Similarly to Haywood County Schools, the college has been strapped by recession-drive county budget cuts and now wants its funding restored to past levels. College leaders said the extra money is necessary to cover “projects that can’t wait any longer.”
Campus buildings continue to deteriorate because of a decline in funding that every county department experienced when the economy went sour, school officials said. Historically, HCC received around $500,000 for capital projects, maintenance and upkeep from the county. This year, it received $120,000.
So, the community college is hedging its bets by asking for money for the school’s most pressing projects rather than presenting the entire kitchen sink — which for this year alone includes $2.6 million in improvements.
“We realize we are not going to come in here and ask for $2.6 million,” said Bill Dechant, director of campus development.
College officials met with commissioners last week to present their budget requests.
Board of Commissioners Chairman Mark Swanger asked school officials what other sources of funding they receive for capital improvements.
HCC receives energy rebate funds, grant funding and has saved or reallocated a small portion of its operating funds, Dechant said.
Among HCC’s most important projects is a makeover of the 3300 building, which is currently a machine shop. The structure, which will house classrooms and labs for the natural resources department, needs roof repairs as well as a new entrance.
“Our number one priority … is renovation to our 3300 building,” Dechant said. “Our entrance is very similar to a phone booth.”

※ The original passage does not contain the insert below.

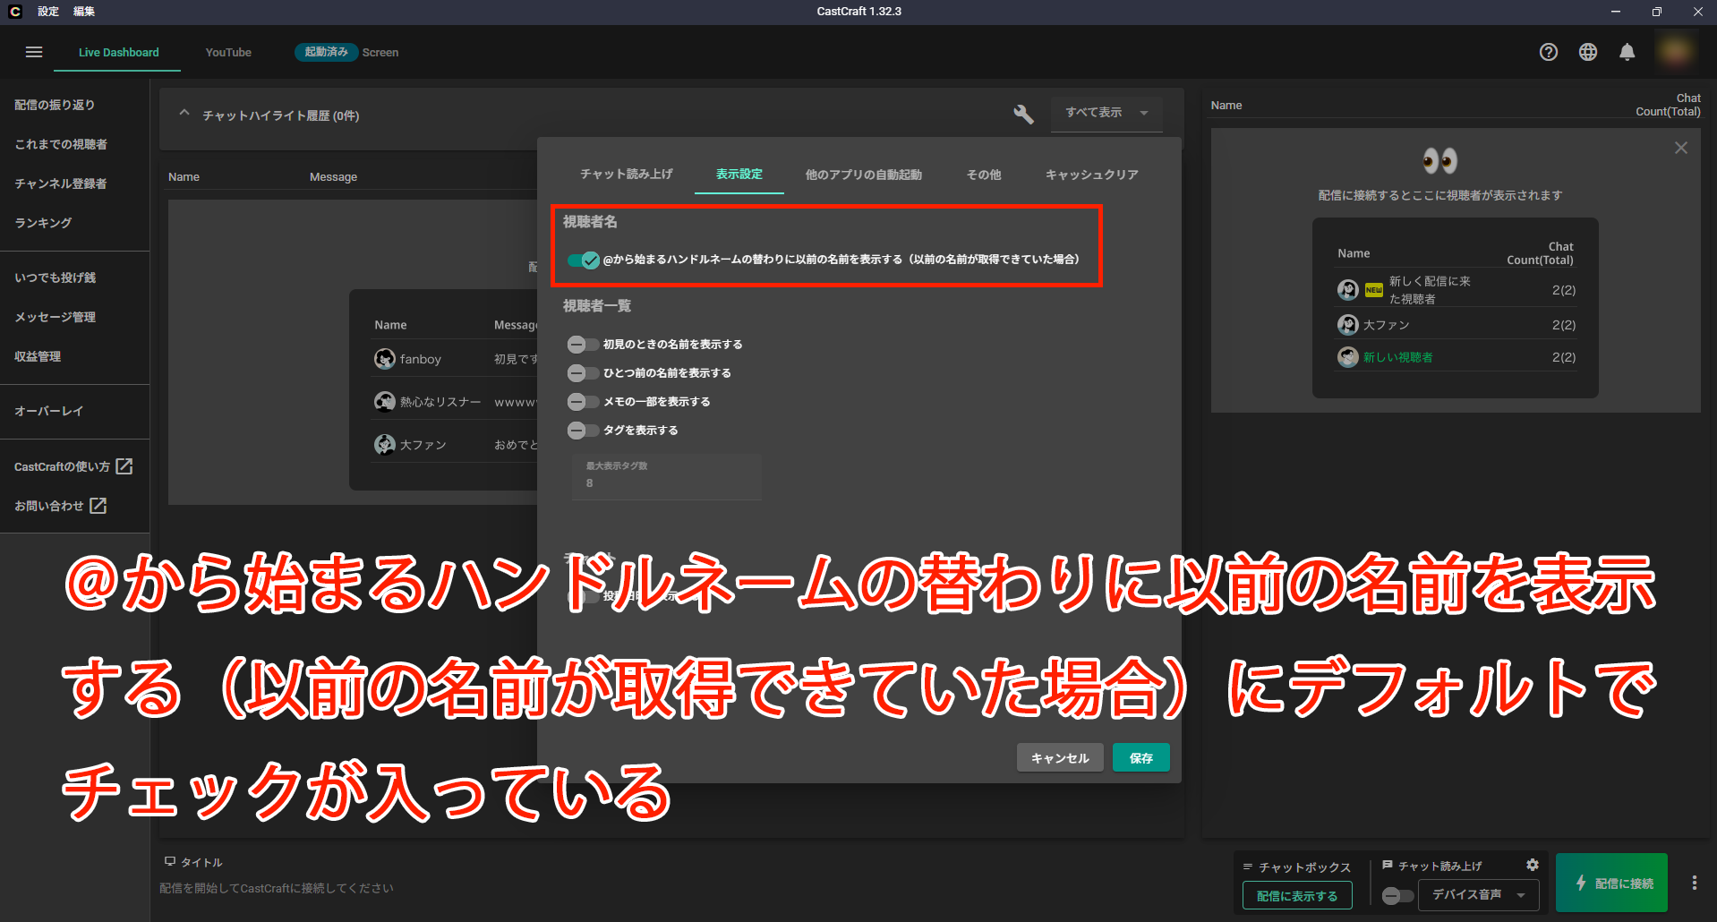Click the wrench icon above the chat history
Viewport: 1717px width, 922px height.
pyautogui.click(x=1024, y=115)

There are also sections of cracked pavement and potholes that need repair, an outdated phone system, roof repairs for at least four other buildings, HVAC upgrades, stormwater and sewer line repairs, a new Timbersports facility and demolition of the old sawmill.
It also wants to implement an emergency response system. Emergency alert systems have become a commonplace part of college life ever since the Virginia Tech Massacre in 2007 as administrators want avoid a potentially catastrophic situation.
“There isn’t a way to reach everyone on campus,” Dechant said.
HCC also plans to tear down the sawmill, which originally sat on the outskirts of campus but has become more centrally located as the college has expanded.
“It’s not the kind of eyesore we need,” Dechant said.
Parts of the demolished structure will be sold for scraps.